● TRY IT:
Send back all of the data, word for word.

(EXCERPTED DATA)

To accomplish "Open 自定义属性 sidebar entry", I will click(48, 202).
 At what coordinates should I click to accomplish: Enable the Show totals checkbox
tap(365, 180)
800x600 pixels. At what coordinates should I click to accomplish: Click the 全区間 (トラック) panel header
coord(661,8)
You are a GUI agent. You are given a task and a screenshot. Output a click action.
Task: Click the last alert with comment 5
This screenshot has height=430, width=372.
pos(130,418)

(End EXCERPTED DATA)

● RESULT OF THE TASK:
To accomplish "Open 自定义属性 sidebar entry", I will click(48, 202).
 At what coordinates should I click to accomplish: Enable the Show totals checkbox
tap(365, 180)
800x600 pixels. At what coordinates should I click to accomplish: Click the 全区間 (トラック) panel header
coord(661,8)
You are a GUI agent. You are given a task and a screenshot. Output a click action.
Task: Click the last alert with comment 5
This screenshot has height=430, width=372.
pos(130,418)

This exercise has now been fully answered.